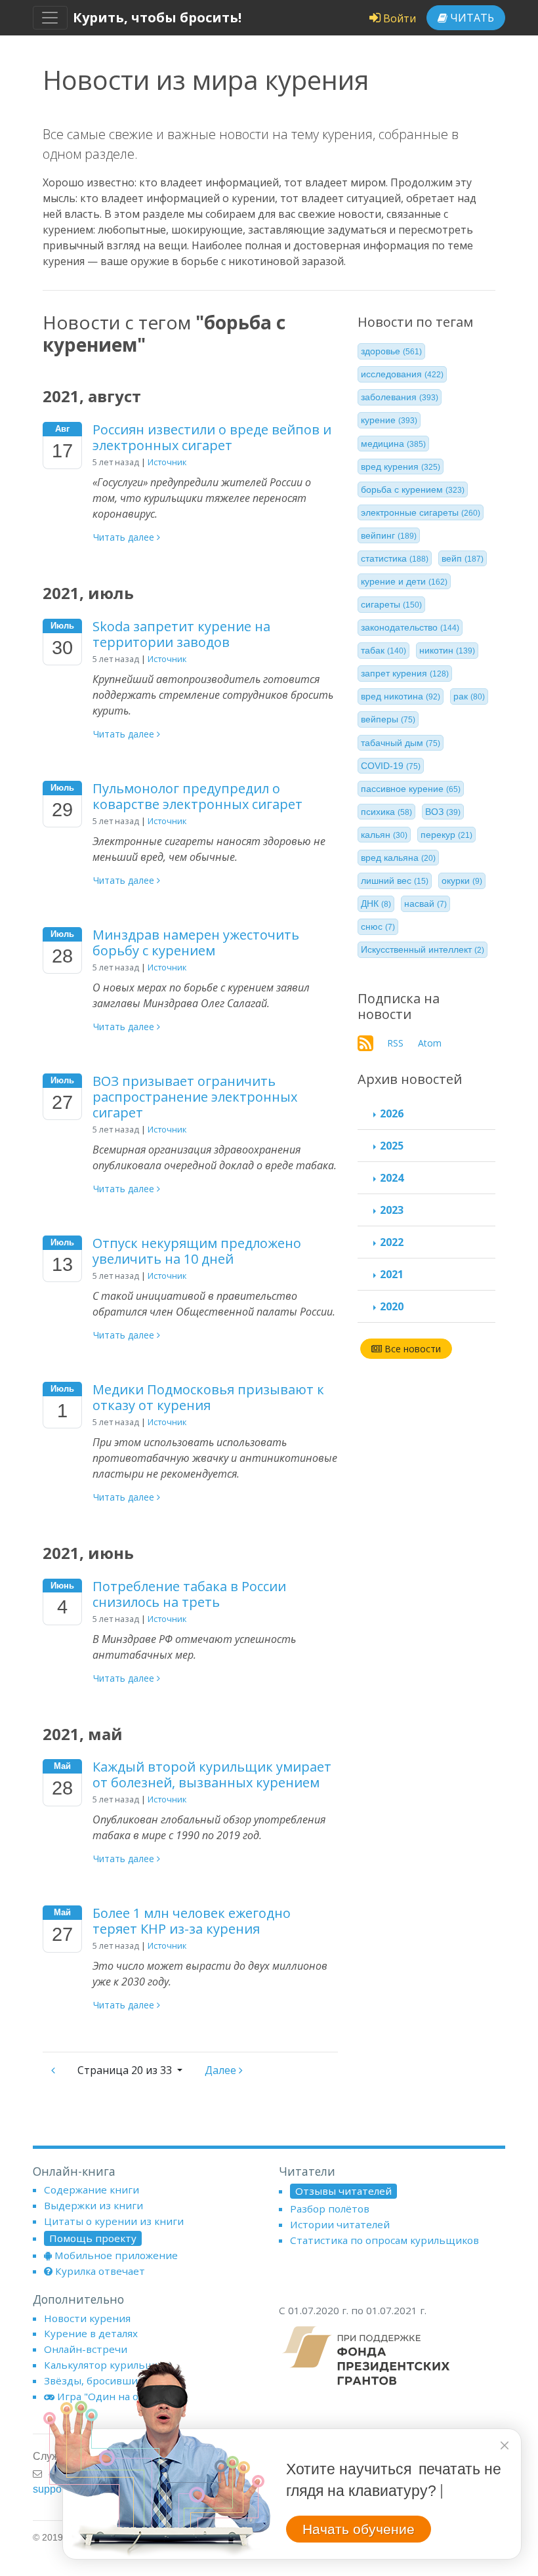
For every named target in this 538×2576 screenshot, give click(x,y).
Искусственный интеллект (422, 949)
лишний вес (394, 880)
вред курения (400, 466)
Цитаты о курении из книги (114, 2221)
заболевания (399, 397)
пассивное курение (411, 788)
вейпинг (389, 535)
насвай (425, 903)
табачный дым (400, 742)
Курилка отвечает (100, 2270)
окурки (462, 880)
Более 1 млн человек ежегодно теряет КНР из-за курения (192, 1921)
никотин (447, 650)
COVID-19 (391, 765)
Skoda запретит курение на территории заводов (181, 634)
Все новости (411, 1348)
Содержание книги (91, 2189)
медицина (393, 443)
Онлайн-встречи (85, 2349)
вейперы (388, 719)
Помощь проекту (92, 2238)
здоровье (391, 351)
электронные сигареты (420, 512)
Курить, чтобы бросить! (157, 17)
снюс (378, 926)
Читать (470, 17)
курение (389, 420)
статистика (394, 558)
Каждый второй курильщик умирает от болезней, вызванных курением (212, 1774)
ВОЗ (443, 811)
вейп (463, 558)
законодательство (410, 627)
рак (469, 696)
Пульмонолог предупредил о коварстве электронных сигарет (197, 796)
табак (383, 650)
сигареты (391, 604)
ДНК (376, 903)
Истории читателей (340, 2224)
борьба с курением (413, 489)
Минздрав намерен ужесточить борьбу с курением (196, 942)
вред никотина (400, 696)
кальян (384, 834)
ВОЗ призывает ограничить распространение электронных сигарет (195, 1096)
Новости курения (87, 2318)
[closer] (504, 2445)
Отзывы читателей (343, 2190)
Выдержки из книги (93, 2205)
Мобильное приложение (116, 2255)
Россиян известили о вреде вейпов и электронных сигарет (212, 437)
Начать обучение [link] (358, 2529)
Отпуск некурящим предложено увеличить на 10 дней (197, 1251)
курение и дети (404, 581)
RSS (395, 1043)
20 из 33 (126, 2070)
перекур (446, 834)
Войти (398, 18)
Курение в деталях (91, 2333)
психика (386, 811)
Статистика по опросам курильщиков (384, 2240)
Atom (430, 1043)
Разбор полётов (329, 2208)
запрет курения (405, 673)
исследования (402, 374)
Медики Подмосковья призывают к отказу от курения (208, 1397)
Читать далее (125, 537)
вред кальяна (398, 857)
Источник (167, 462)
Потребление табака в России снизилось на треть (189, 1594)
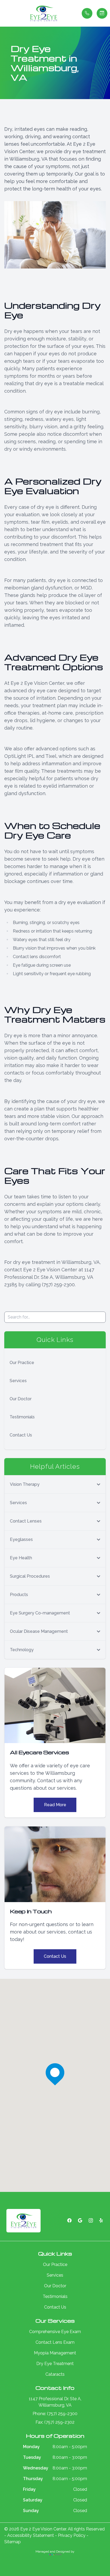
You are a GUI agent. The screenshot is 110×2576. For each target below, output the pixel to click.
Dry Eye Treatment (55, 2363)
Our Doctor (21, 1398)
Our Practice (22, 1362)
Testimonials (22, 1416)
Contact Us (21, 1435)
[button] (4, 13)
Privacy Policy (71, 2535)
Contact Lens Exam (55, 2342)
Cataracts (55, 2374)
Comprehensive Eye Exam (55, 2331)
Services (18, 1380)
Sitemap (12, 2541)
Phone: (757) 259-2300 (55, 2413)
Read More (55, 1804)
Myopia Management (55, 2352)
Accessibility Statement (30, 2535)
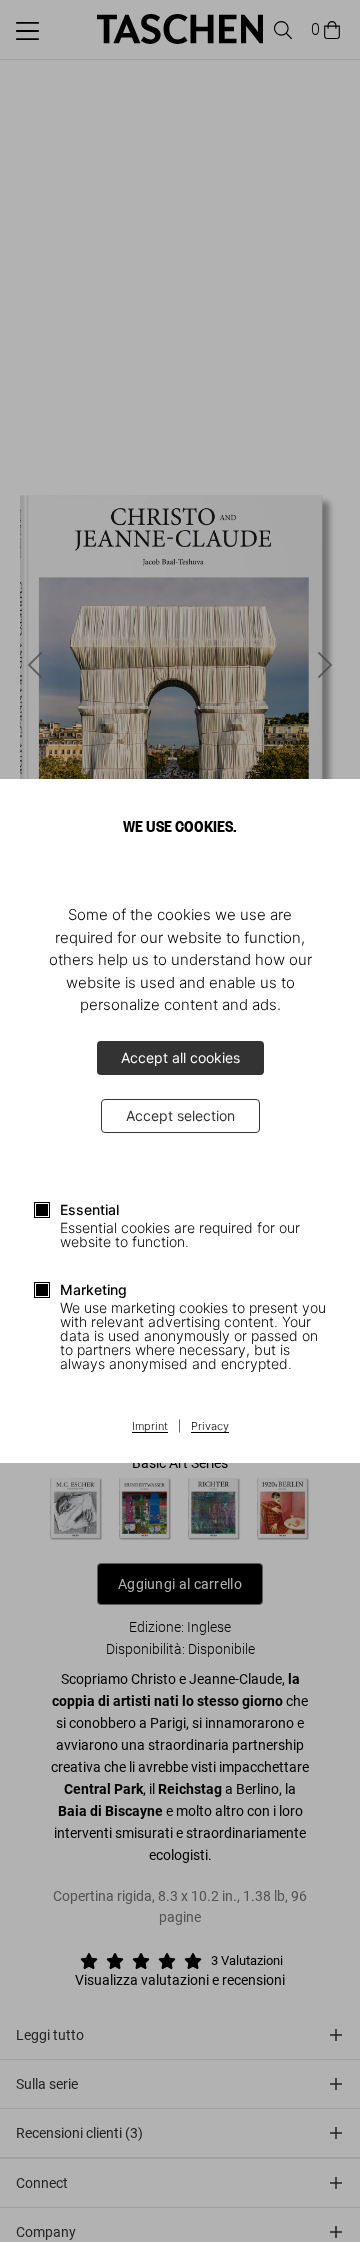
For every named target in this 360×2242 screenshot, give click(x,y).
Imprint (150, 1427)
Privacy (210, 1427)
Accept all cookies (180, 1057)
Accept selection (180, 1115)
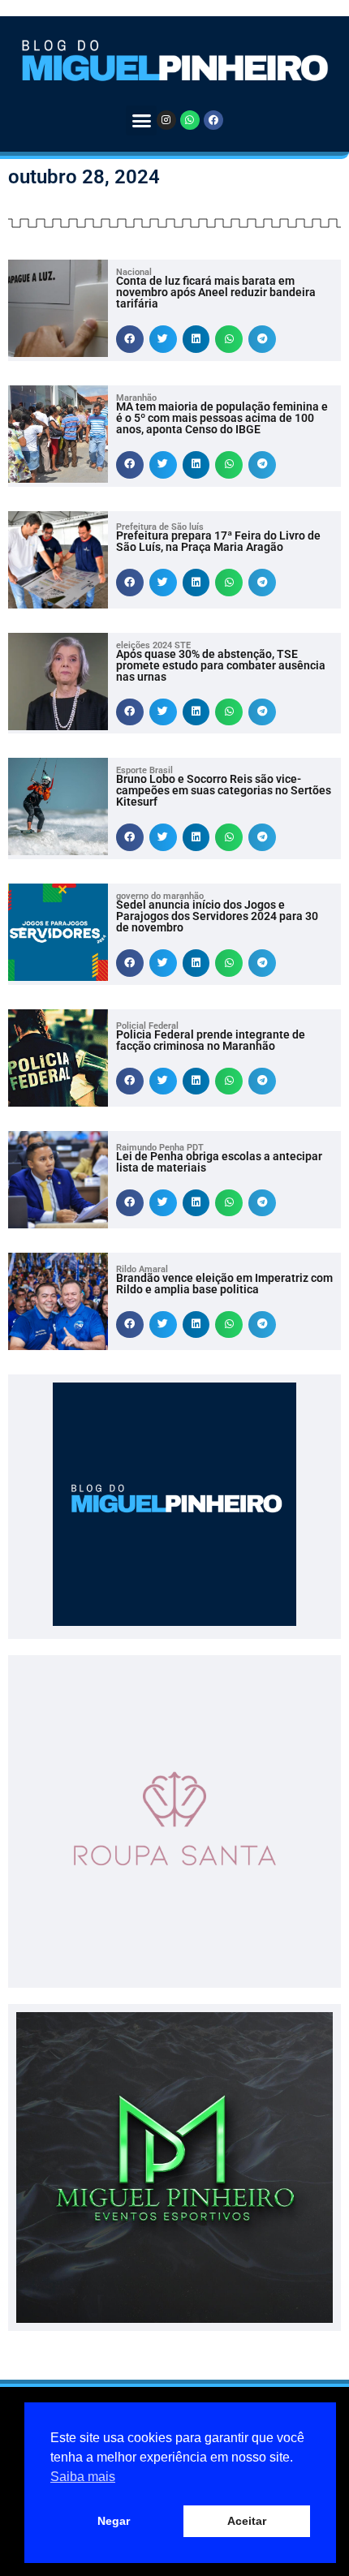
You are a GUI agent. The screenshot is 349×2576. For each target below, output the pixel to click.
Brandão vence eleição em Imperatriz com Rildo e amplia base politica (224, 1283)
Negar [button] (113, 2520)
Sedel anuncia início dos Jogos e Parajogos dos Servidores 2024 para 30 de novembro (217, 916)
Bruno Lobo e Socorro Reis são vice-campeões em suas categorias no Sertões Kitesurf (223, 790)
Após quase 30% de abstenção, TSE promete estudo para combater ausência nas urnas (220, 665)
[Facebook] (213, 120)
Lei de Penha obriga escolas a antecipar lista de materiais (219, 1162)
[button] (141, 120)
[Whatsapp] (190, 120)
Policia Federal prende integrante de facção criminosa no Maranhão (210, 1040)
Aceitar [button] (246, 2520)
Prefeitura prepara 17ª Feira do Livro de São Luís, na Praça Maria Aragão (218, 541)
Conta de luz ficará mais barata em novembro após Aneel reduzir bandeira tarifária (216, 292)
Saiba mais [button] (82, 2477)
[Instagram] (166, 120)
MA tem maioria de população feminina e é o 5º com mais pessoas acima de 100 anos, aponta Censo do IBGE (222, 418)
⁂
**What is expected:**
If a line comes after the line with "вред никотина (400, 696)", it stays out; print exactly every line from the start of the entries up to and including that line, but no pictures.

**Problem solution:**
For every named target in this 538×2576 screenshot, give click(x,y).
Искусственный интеллект (422, 949)
лишний вес (394, 880)
вред курения (400, 466)
Цитаты о курении из книги (114, 2221)
заболевания (399, 397)
пассивное курение (411, 788)
вейпинг (389, 535)
насвай (425, 903)
табачный дым (400, 742)
Курилка отвечает (100, 2270)
окурки (462, 880)
Более 1 млн человек ежегодно теряет КНР из-за курения (192, 1921)
никотин (447, 650)
COVID-19 (391, 765)
Skoda запретит курение на территории заводов (181, 634)
Все новости (411, 1348)
Содержание книги (91, 2189)
медицина (393, 443)
Онлайн-встречи (85, 2349)
вейперы (388, 719)
Помощь проекту (92, 2238)
здоровье (391, 351)
электронные сигареты (420, 512)
Курить, чтобы бросить! (157, 17)
снюс (378, 926)
Читать (470, 17)
курение (389, 420)
статистика (394, 558)
Каждый второй курильщик умирает от болезней, вызванных курением (212, 1774)
ВОЗ (443, 811)
вейп (463, 558)
законодательство (410, 627)
рак (469, 696)
Пульмонолог предупредил о коварстве электронных сигарет (197, 796)
табак (383, 650)
сигареты (391, 604)
ДНК (376, 903)
Истории читателей (340, 2224)
борьба с курением (413, 489)
Минздрав намерен ужесточить борьбу с курением (196, 942)
вред никотина (400, 696)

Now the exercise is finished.